The area is extremely impoverished and has been home to gangs of youths for a long time. it seems that the campaign against the working girls has provided an outlet for violence that could just have easily been directed against any other group single out as scapegoats. Women are being chased by gangs with baseball bats, beaten up, having bottles thrown at them and being hounded out of their homes while the local press is awash with articles about 'tarts touting their torrid trade.'

In contrast the city gents, police officers and councillors who use their services are being left alone. So are the pimps - who similarly are not averse to beating the women who feed them when they've failed to bring in enough money.

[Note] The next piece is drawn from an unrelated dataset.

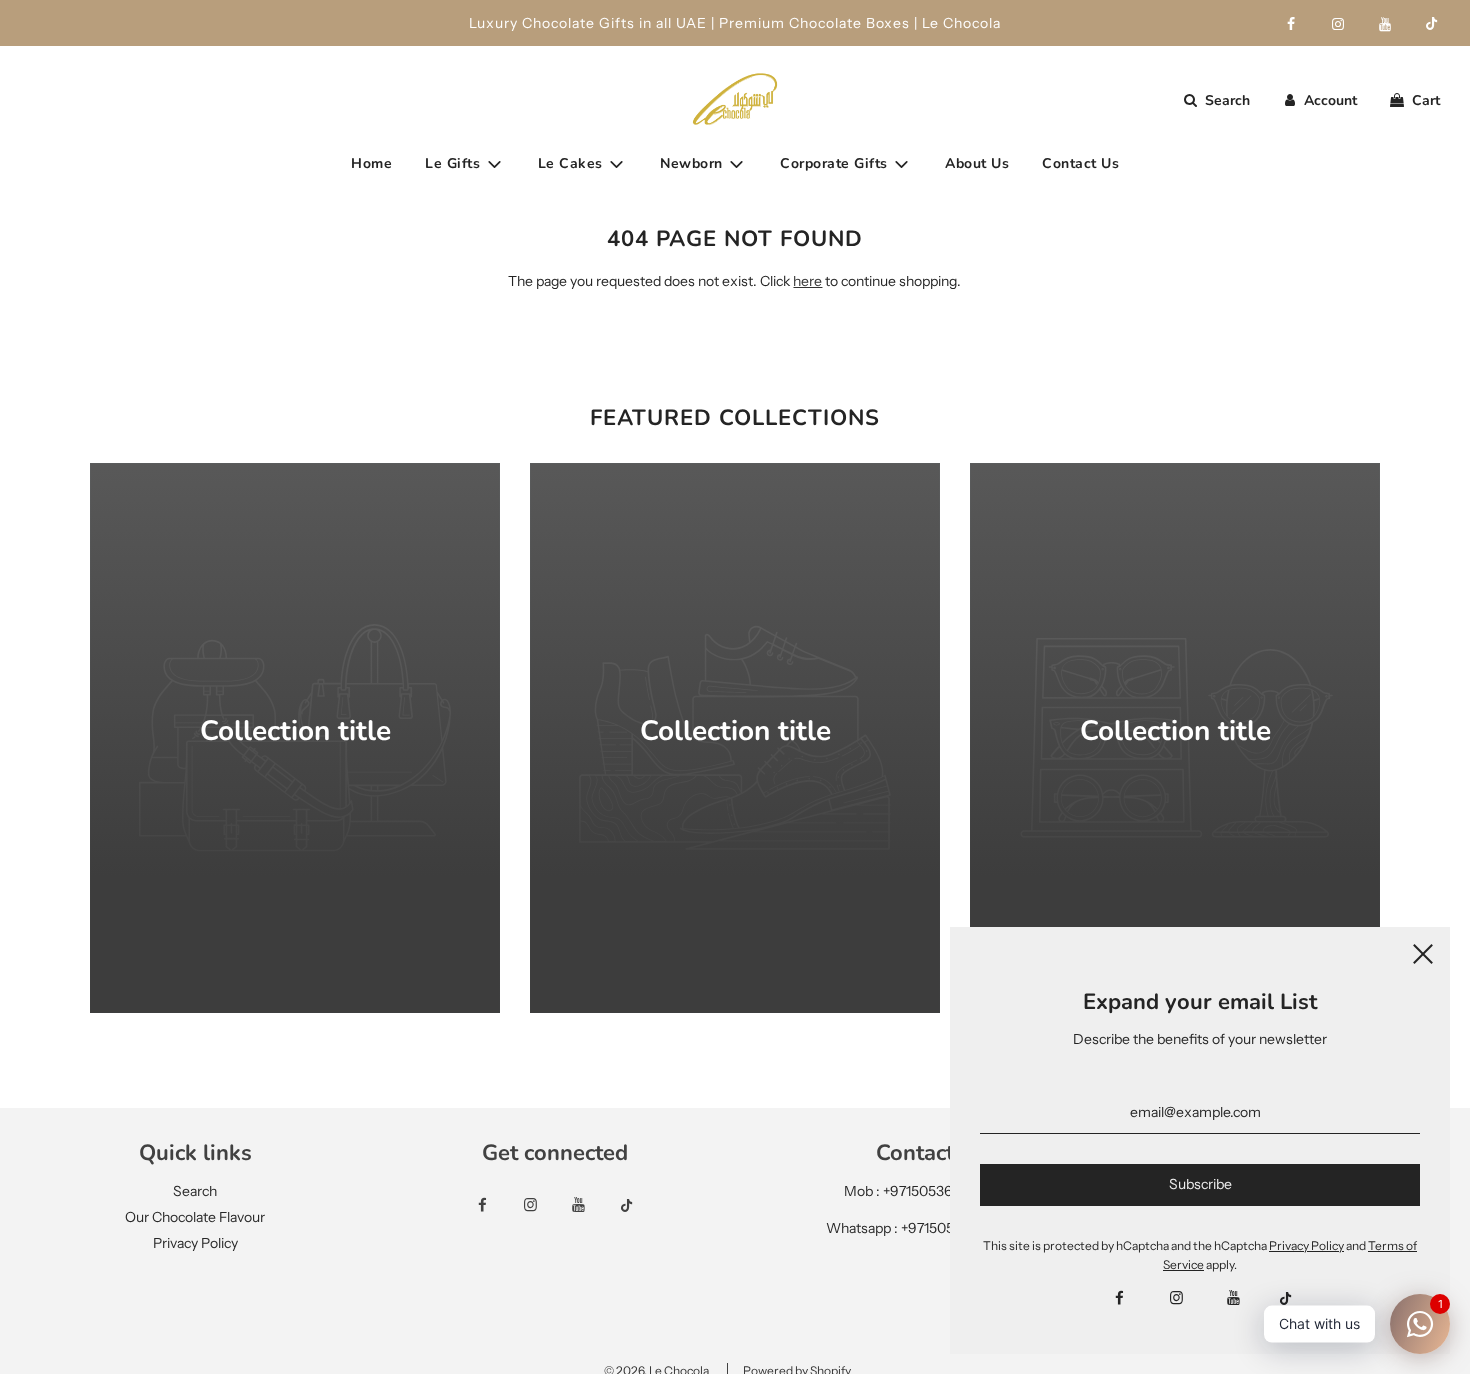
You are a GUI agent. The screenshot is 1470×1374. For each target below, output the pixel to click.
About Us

A local group is working with the women to try and combat some of the dangers they face. The group provide condoms, hot drinks and food one evening a week and a legal advice service. The work is not funded and is run by volunteers. The group seems to make a difference in that women can, at least, access help with housing, benefits, healthcare and legal representation. But legal representation is next to useless when women are too scared or cynical to report attacks and when the police are at best indifferent. However the work often goes beyond this; bundling women into cars to get them away from vigilantes, violent pimps or cops, providing shelter when women cannot go home for the night or even getting women out of London for their safety. Volunteers have been followed home, had their homes burgled and graffittied and been subject to attacks themselves. They have also attended local meetings to try and put forward the prostitutes' case.

Since the group's involvement the women have started talking about setting up a local union. There are also plans to set up a safe house - something that is desperately needed. Such a project, necessarily, would have to be independent of and secret from any state body such as social services-many of the women have fled social services 'care' and are hardly likely to want to return to it. It seems that women working as prostitutes on the streets will continue to be subject to high levels of violence as long as pimps control their business and 'soliciting' remains illegal. Where more powerful interests such as big business and yuppification are involved, the risks are even higher as women become scapegoats in lo-cal "clean up campaigns". The ultimate question has to be - cleaning up the streets for who?